Fast array expressions on the stack, no-std compatible

Related tags

Cryptography strobe
Overview

Strobe

Fast, low-memory, elementwise array expressions on the stack. Compatible with no-std (and no-alloc) environments.

This crate provides array expressions of arbitrary depth and executes without allocation (if an output array is provided) or with a single allocation only for the output array.

Vectorization over segments of the data is achieved whenever the inner function is compatible with the compiler's loop vectorizer and matches the available (and enabled) SIMD instruction sets on the target CPU.

Who is it for?

If you're

  • doing multi-step array operations of size >> 64 elements,
  • and can formulate your array expression as a tree,
  • and are bottlenecked on allocation or can't allocate at all,
  • or need concretely bounded memory usage,
  • or are memory or CPU usage constrained,
  • or don't have the standard library,
  • or want to bag a speedup without hand-vectorizing,

then this may be helpful.

Who is it not for?

If, however, you're

  • doing single-step or small-size array operations,
  • or can't reasonably formulate your expression as a tree,
  • or can get the performance you need from a library with excellent ergonomics, like ndarray,
  • or need rigorous elimination of all panic branches,
  • or need absolutely the fastest and lowest-memory method possible and are willing and able and have time to hand-vectorize your application,

then this may not be helpful at all.

Example: (A - B) * (C + D) with one allocation

use strobe::{array, add, sub, mul};

// Generate some arrays to operate on
const NT: usize = 10_000;
let a = vec![1.25_f64; NT];
let b = vec![-5.32; NT];
let c = vec![1e-3; NT];
let d = vec![3.14; NT];

// Associate those arrays with inputs to the expression
let an = &mut array(&a);
let bn = &mut array(&b);
let cn = &mut array(&c);
let dn = &mut array(&d);

// Build the expression tree, then evaluate,
// allocating once for the output array purely for convenience
let y = mul(&mut sub(an, bn), &mut add(cn, dn)).eval();

// Check results for consistency
(0..NT).for_each(|i| { assert_eq!(y[i], (a[i] - b[i]) * (c[i] + d[i]) ) });

Example: Evaluation with zero allocation

While we use a simple example here, any strobe expression can be evaluated into existing storage in this way.

use strobe::{array, mul};

// Generate some arrays to operate on
const NT: usize = 10_000;
let a = vec![1.25_f64; NT];
let an0 = &mut array(&a);  // Two input nodes from `a`, for brevity
let an1 = &mut array(&a);

// Pre-allocate storage
let mut y = vec![0.0; NT];

// Build the expression tree, then evaluate into preallocated storage.
mul(an0, an1).eval_into(&mut y);

// Check results for consistency
(0..NT).for_each(|i| { assert_eq!(y[i], a[i] * a[i] ) });

Example: Custom expression nodes

Many common functions are already implemented. Ones that are not can be assembled using the unary, binary, ternary, and accumulator functions along with a matching function pointer or closure.

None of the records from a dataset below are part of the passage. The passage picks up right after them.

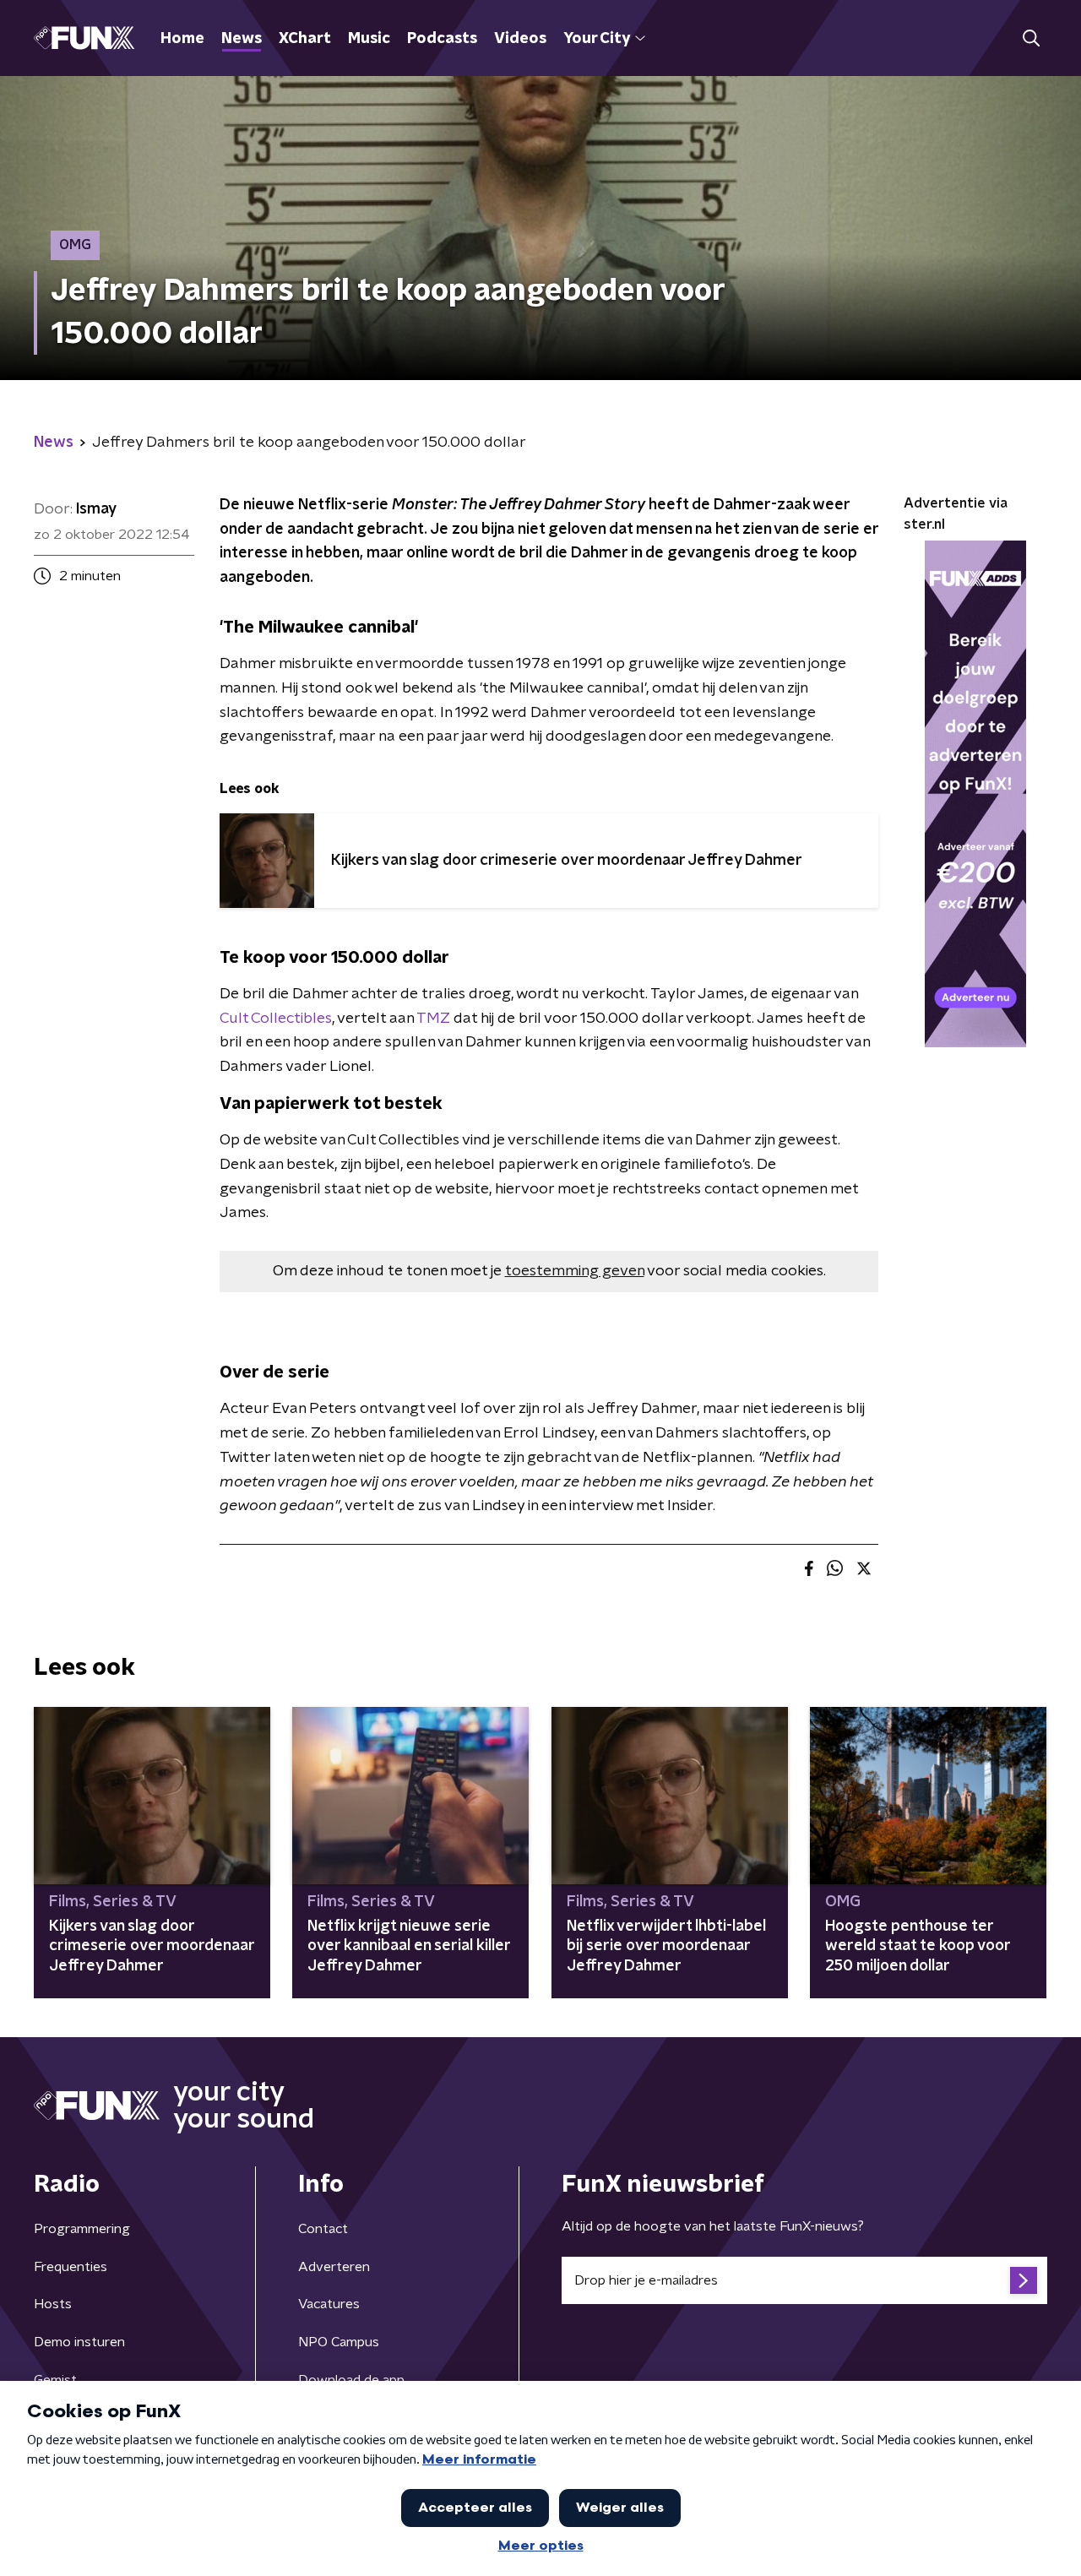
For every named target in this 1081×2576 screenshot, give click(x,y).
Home (182, 38)
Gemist (55, 2380)
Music (369, 38)
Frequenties (70, 2267)
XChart (305, 38)
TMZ (433, 1018)
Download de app (351, 2380)
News (241, 38)
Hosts (53, 2304)
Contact (323, 2229)
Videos (520, 38)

use strobe::{array, unary};

let x = [0.0_f64, 1.0, 2.0];
let mut xn = array(&x);

let sq_func = |a: &[f64], out: &mut [f64]| { (0..a.len()).for_each(|i| {out[i] = x[i].powi(2)}) };
let xsq = unary(&mut xn, &sq_func).eval();

(0..x.len()).for_each(|i| {assert_eq!(x[i] * x[i], xsq[i])});

Conspicuous Design Decisions and UAQ (Un-Asked Questions)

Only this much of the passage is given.